De ark teruggebracht naar het land van Israël
1 Toen nu de ark des Heeren zeven maanden in het land der Filistijnen geweest was,
2 Zo riepen de Filistijnen de priesters en de waarzeggers, zeggende: Wat zullen wij met de ark des Heeren doen? Laat ons weten, waarmee wij ze aan haar plaats zenden zullen.

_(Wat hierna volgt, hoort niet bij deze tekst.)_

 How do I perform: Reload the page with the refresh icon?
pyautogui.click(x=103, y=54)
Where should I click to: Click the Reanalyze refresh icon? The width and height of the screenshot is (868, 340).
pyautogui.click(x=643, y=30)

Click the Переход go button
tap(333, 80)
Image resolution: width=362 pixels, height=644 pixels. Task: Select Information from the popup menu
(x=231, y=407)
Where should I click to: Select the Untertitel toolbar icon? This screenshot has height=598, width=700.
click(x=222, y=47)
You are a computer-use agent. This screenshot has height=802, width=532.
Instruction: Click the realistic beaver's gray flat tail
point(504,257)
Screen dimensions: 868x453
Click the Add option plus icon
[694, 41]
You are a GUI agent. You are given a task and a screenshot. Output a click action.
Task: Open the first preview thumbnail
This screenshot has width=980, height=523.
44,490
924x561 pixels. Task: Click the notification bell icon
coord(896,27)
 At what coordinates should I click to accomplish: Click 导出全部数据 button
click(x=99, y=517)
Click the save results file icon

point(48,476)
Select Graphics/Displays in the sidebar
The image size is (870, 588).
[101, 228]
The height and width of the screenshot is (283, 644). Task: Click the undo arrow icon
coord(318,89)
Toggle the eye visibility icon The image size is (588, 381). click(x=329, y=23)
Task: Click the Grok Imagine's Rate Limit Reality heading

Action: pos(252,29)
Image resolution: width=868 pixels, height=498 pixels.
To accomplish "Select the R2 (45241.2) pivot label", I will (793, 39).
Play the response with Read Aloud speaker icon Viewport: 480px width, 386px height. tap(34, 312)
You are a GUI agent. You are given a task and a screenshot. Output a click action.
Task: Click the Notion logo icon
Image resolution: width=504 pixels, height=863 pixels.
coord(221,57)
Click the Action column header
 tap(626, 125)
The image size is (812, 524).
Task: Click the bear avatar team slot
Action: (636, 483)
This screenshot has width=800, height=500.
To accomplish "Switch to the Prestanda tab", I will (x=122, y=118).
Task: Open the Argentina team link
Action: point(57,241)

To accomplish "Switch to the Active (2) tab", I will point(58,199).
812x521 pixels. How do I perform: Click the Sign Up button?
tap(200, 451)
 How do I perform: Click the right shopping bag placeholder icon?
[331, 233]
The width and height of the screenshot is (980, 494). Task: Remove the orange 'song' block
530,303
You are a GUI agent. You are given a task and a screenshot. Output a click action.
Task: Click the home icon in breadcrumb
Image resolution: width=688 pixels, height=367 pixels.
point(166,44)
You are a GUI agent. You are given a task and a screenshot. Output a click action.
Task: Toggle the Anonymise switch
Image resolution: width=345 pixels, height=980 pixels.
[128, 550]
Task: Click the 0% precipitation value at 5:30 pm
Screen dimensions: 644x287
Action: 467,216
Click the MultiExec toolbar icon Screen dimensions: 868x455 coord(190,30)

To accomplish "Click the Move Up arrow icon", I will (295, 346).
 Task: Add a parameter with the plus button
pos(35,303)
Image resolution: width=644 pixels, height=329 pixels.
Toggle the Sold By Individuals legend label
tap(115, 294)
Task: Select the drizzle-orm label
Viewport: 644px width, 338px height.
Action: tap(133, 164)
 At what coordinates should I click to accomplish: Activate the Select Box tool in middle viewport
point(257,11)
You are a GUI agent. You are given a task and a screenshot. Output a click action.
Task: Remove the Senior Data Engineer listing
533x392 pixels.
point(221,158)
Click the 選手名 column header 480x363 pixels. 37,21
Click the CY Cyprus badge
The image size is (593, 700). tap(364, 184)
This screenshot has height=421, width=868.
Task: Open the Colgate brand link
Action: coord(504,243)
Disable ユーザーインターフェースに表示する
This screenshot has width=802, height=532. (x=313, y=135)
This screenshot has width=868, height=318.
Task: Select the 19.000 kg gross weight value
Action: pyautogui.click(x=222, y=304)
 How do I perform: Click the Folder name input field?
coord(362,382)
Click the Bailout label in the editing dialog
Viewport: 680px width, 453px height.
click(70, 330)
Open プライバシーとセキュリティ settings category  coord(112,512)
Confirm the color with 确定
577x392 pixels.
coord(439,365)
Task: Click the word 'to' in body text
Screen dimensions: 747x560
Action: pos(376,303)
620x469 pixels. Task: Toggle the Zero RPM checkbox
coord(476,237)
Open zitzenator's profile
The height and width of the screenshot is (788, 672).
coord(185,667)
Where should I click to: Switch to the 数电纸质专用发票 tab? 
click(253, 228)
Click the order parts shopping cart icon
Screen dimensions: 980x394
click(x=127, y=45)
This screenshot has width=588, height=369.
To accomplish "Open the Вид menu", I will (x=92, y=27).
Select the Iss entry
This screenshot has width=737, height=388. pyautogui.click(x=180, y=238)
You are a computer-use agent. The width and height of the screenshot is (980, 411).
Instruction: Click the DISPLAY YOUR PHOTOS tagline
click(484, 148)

3 Zij dan zeiden: Indien gij de ark van de God van Israël wegzendt, zendt haar niet leeg weg, maar vergeldt Hem voorzeker een schuldoffer; dan zult gij genezen worden, en u zal bekend worden, waarom Zijn hand van u niet afwijkt.
4 Toen zeiden zij: Welk is dat schuldoffer, dat wij Hem vergelden zullen? En zij zeiden: Vijf gouden gezwellen, en vijf gouden muizen, naar het getal van de vorsten der Filistijnen; want het is enerlei plaag over u allen, en over uw vorsten.
5 Zo maakt dan afbeeldingen van uw gezwellen, en afbeeldingen van uw muizen, die het land verderven, en geeft de God van Israël de eer; misschien zal Hij Zijn hand verlichten van over u, en van over uw god, en van over uw land.
6 Waarom toch zoudt gij uw hart verzwaren, gelijk de Egyptenaars en Faraö hun hart verzwaard hebben? Hebben zij niet, toen Hij wonderlijk met hen gehandeld had, hen laten trekken, dat zij heengingen?
7 Nu dan, neemt en maakt een nieuwe wagen, en twee zogende koeien, op welke geen juk gekomen is; spant de koeien aan de wagen, en brengt hun kalveren van achter hen terug naar huis.
8 Neemt dan de ark des Heeren, en zet ze op de wagen, en legt de gouden kleinoden, die gij Hem tot een schuldoffer vergelden zult, in een koffertje aan haar zijde; en zendt ze weg, dat zij heenga.
9 Ziet dan toe, indien zij de weg van haar gebied opgaat naar Beth-Sémes, zo heeft Hij ons dit grote kwaad gedaan; maar zo niet, zo zullen wij weten, dat Zijn hand ons niet geraakt heeft; het is ons een toeval geweest.
10 En die lieden deden alzo, en namen twee zogende koeien, en spanden ze aan de wagen, en hun kalveren sloten zij in huis.
11 En zij zetten de ark des Heeren op de wagen, en het koffertje met de gouden muizen, en de afbeeldingen van hun gezwellen.
12 De koeien nu gingen recht in die weg, op de weg naar Beth-Sémes op een straat; zij gingen steeds voort, al loeiende, en weken noch ter rechter- noch ter linkerhand; en de vorsten der Filistijnen gingen achter hen tot aan het gebied van Beth-Sémes.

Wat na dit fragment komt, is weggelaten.